-- MATERIAL SUPPLIED follows --

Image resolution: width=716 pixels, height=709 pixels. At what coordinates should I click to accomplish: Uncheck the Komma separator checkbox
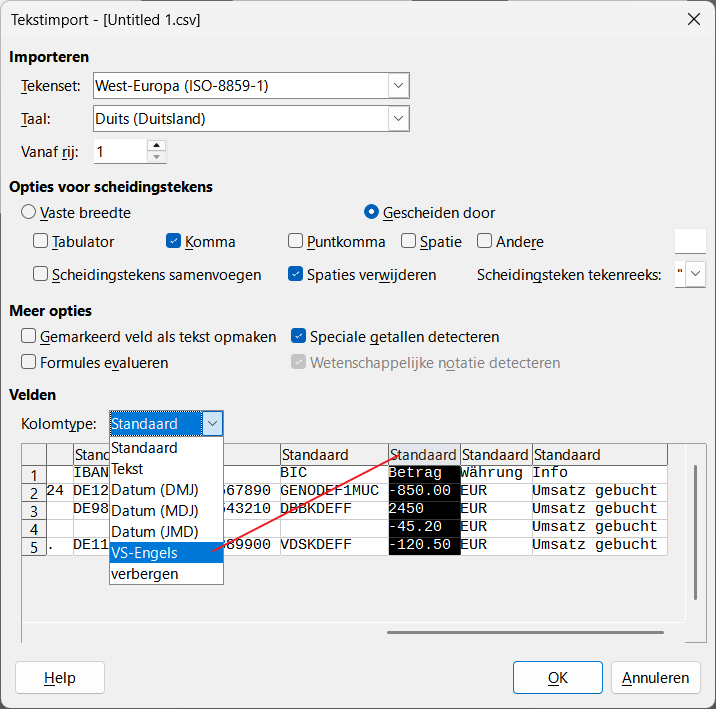[174, 241]
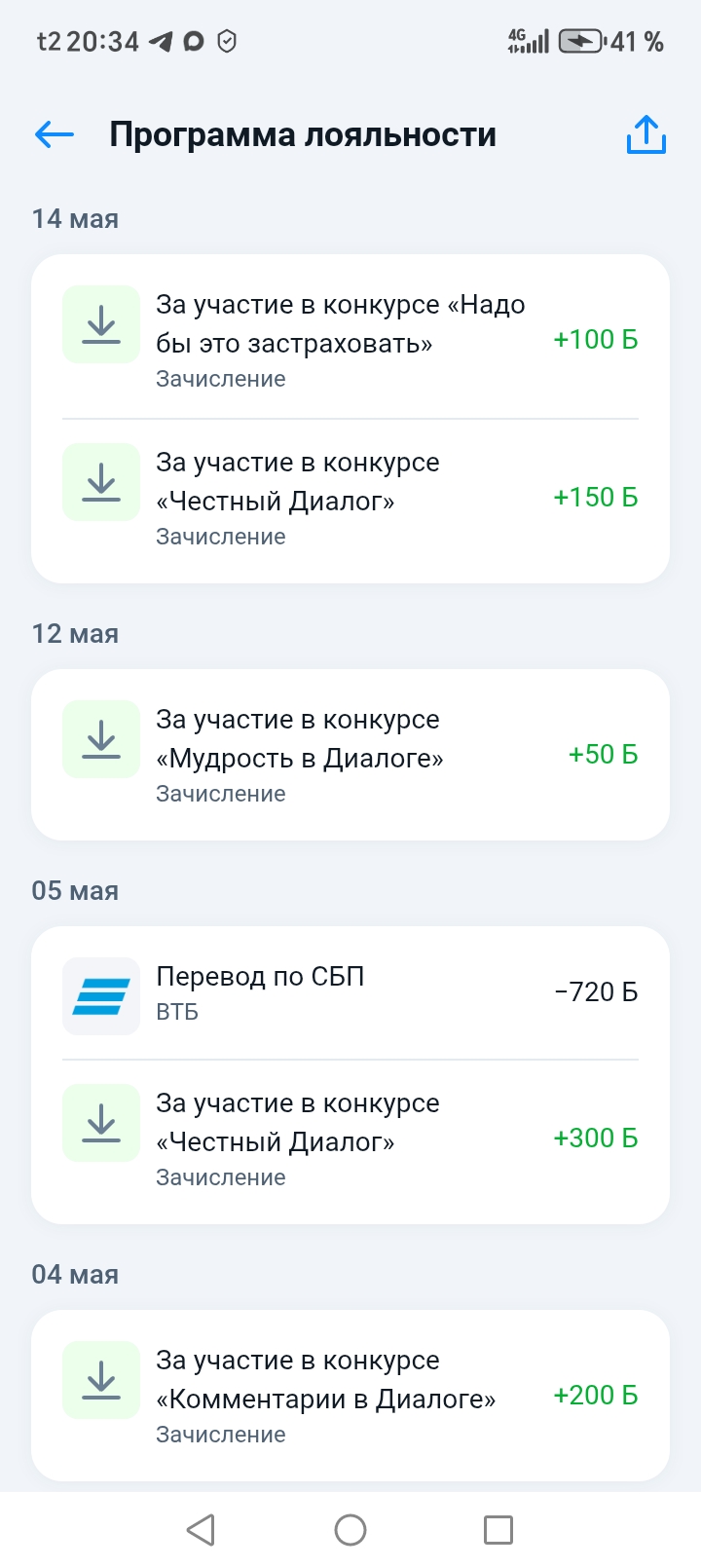Tap the Android recent apps square button
This screenshot has height=1568, width=701.
click(498, 1530)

-- MATERIAL SUPPLIED concluded --

The records above are to be repeated exactly, with the pictures left out.

Image resolution: width=716 pixels, height=709 pixels. At what coordinates should I click to accomplish: Uncheck the Komma separator checkbox
[174, 241]
Tap the Android recent apps square button
This screenshot has height=1568, width=701.
click(498, 1530)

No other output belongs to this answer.